> [PROMPT] Could you repeat the records below exactly, leaving the pictures out?

[Stored records]
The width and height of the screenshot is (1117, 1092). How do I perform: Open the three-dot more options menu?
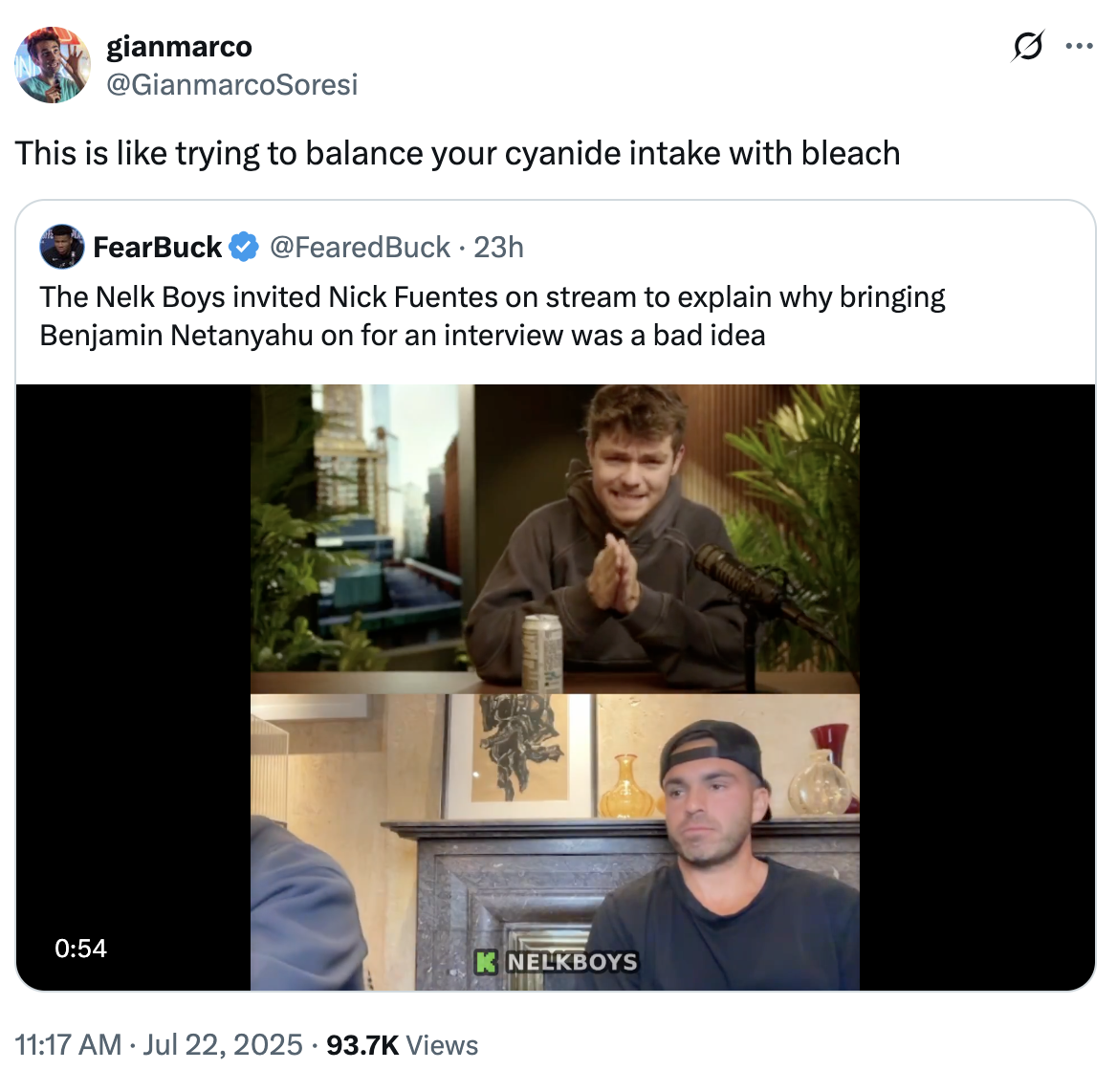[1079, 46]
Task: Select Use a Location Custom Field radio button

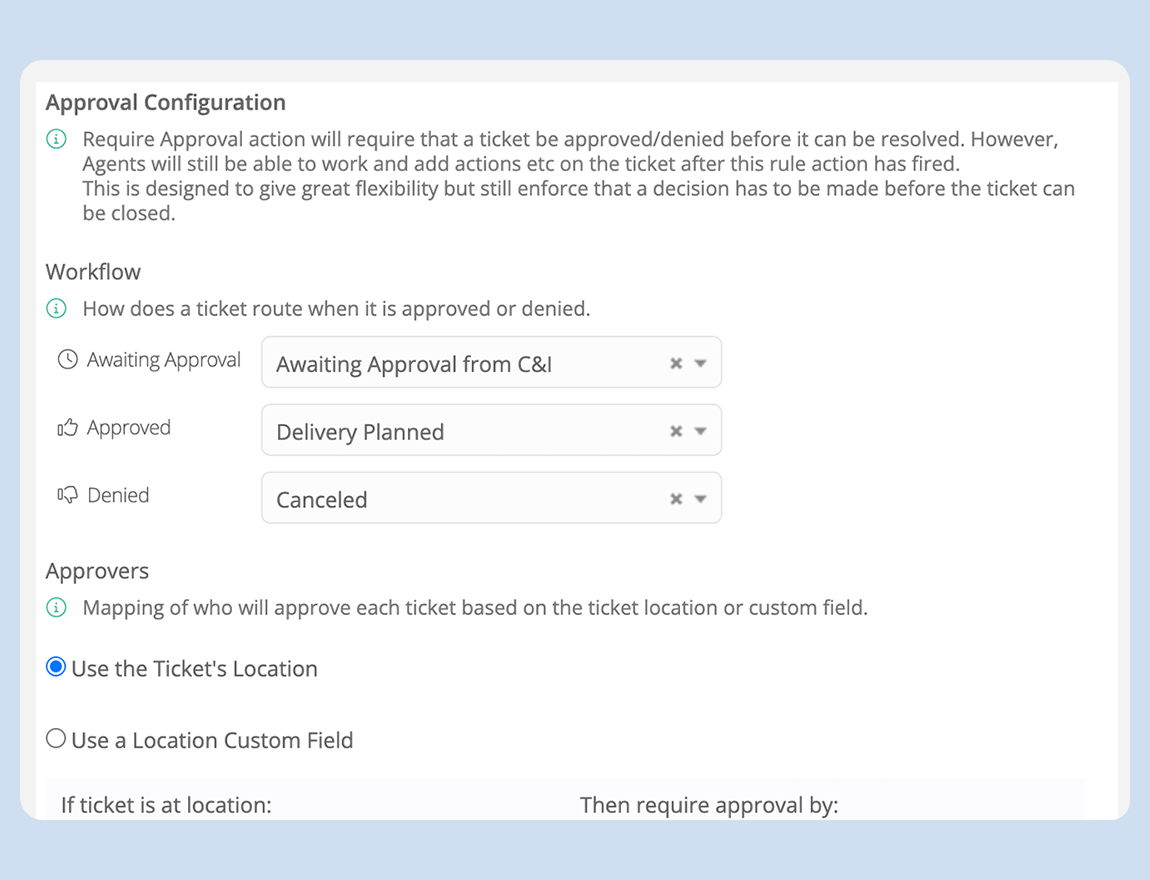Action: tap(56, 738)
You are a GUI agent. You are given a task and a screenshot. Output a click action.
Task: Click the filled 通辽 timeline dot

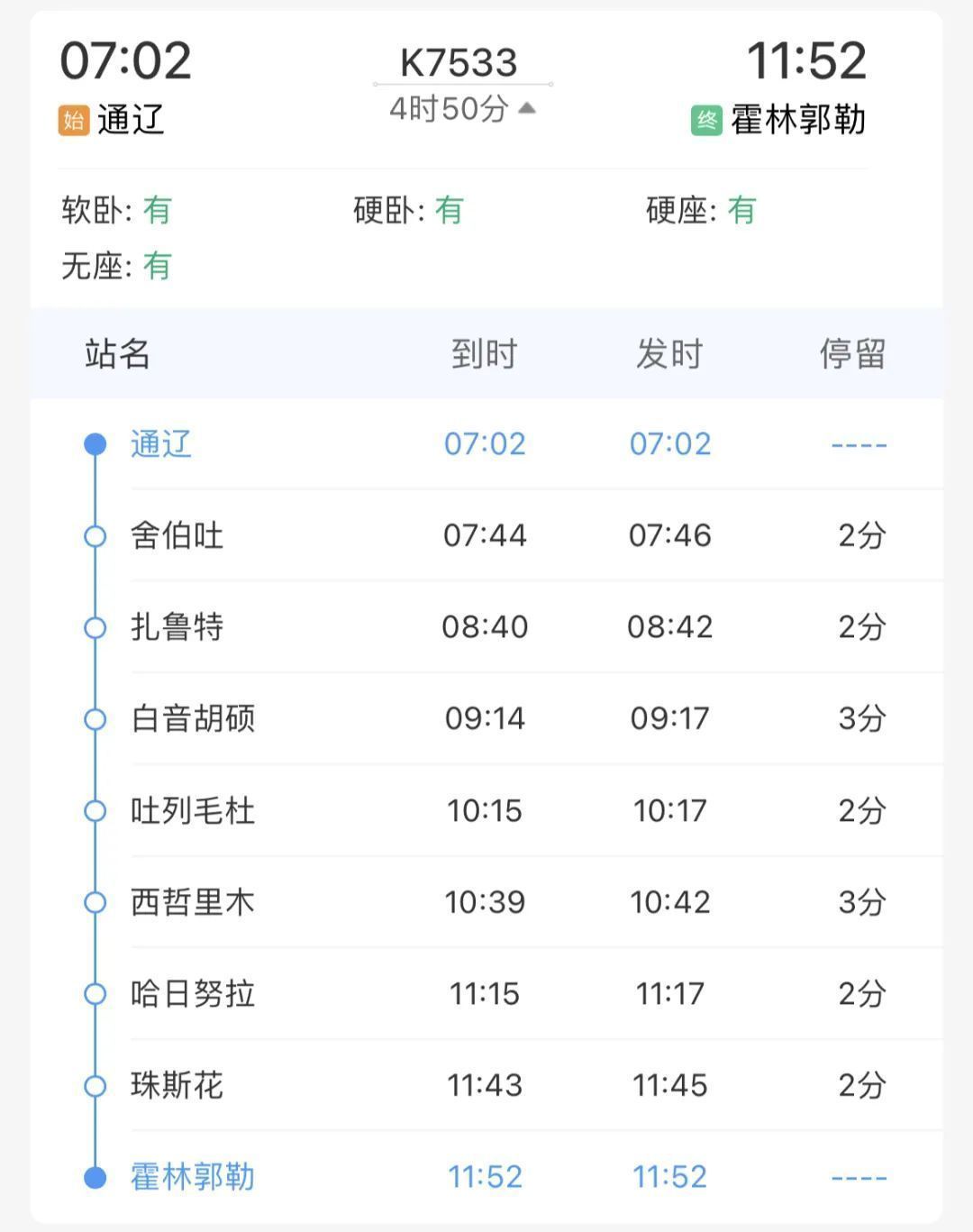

> [EXERCISE RESPONSE]
The width and height of the screenshot is (1117, 1092). How do I perform: Open the three-dot more options menu?
[1079, 46]
Task: Select Use a Location Custom Field radio button

Action: tap(56, 738)
You are a GUI agent. You are given a task and a screenshot. Output a click action.
Task: Click the filled 通辽 timeline dot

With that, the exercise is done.